As I turned on the heat for the first time this fall, I felt thankful for the cold weather that has finally come. It allows me to feel clear. Crisp. Calm.
After experiencing one of Michigan’s hottest summers this year, it is much-needed relief. We had temperatures reaching high into the 90s, with over 80 percent humidity, for what felt like months. And then, we experienced an Indian summer in September, with temperatures reaching high into the 80s, with over 70 percent humidity, that lasted weeks. During both periods of time, I learned that excessive heat is a trigger for my SPD too.
I’ve always loved summer, and I love the heat from the sun. What I don't love is the heat so intense that it feels as if you're walking through the sun. Stifling. Suffocating. Sweltering.
Already sensitive to elements in my environment, I overheat quickly when in excessive heat. It’s as if my body doesn’t process how quickly my temperature rises in order to cool itself down, and before I know it, I'm overloaded. Melting down.
I have no energy. My body feels weighed down, like I have wet sand in my veins. My thoughts become disconnected. I become unable to focus. I feel nauseous. I have no appetite and have a difficult time digesting food. I get a headache both in the back and in the front of my head.
On two different occasions during the excessive heat this summer, I was spending time with a friend, and then, each time, as soon as we began walking to a restaurant near my house, I became quickly overloaded, disoriented. Then heavy, sick.
The first time it happened, I tried to dismiss it as being tired and buzzed from the cocktails I enjoyed. But I knew what it was like when I had too much alcohol, and this was different. I felt drunk with heat.
As soon as I got home, I instinctively took two ice packs from the freezer, reclined in my chair, and put one on my forehead and one under the back of my head, near my brain stem, and I started to cool down.
The second time it happened, I first thought better of walking to a restaurant, but my friend and I were hungry, and I didn’t have anything at the house for us to eat, so we walked to a restaurant again.
As we were walking, I began to notice myself trail off. My thoughts weren't connecting. I began to feel the heat within. An internal oven. Like there was fire inside, and I needed to evacuate.
When we sat down at the restaurant, I tried to engage, but the heat had won. I was too nauseous to eat, and I was too overloaded to communicate. My friend said that, at one point, she started telling me a story, and I just looked away. I’m not mad at you, she said on our walk home, It was just funny because you totally ignored me even though I was talking directly to you.
My friend saying I became disconnected allowed me to make the connection between my processing and the heat. When I looked it up, sure enough, it has been researched that children with SPD have a sensitivity to heat resulting in emotional distress.* The same thing that was happening to me.

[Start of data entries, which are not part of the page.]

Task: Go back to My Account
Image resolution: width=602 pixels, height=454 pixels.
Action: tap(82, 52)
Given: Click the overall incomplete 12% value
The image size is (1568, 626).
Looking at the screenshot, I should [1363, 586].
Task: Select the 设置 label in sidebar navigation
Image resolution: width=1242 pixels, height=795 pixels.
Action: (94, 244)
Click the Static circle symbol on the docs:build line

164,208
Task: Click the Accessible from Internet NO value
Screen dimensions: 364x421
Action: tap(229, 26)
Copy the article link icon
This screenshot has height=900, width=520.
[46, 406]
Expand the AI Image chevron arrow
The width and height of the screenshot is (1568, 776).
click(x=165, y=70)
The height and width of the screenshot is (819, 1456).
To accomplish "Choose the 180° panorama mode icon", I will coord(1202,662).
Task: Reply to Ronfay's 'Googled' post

The next week, my friend was over again, and we were discussing how nice it was that the weather had cooled down a bit. I told her about what I read. About how what happened to me in the heat is connected to my processing.
Are you sure you weren’t just dehydrated, she questioned.
No, I responded, I drank over 64 ounces of water that day, but it makes sense why it happens to me. It’s because my brain doesn’t process the heat just like it doesn’t process other sensory stimuli, I said.
I guess it is a sensory issue, she said, giving me some understanding.
I know she tried to see what I was saying. But that’s the thing about dealing with something that is unseen. To others, it doesn’t exist.
At least for me, it finally does.
Even though I have to research child SPD to learn about my adult SPD because there aren’t enough resources for adults, I at least now know that my processing is different, and I can regulate accordingly.
I know it happens to others, and I’m not alone. I know that all along, it has literally been all in my head.
And for the first time in my life, I finally know I’m not crazy.
And there is nothing cooler than that.
*Though the article focuses on children with SPD, it is true for adults with SPD too.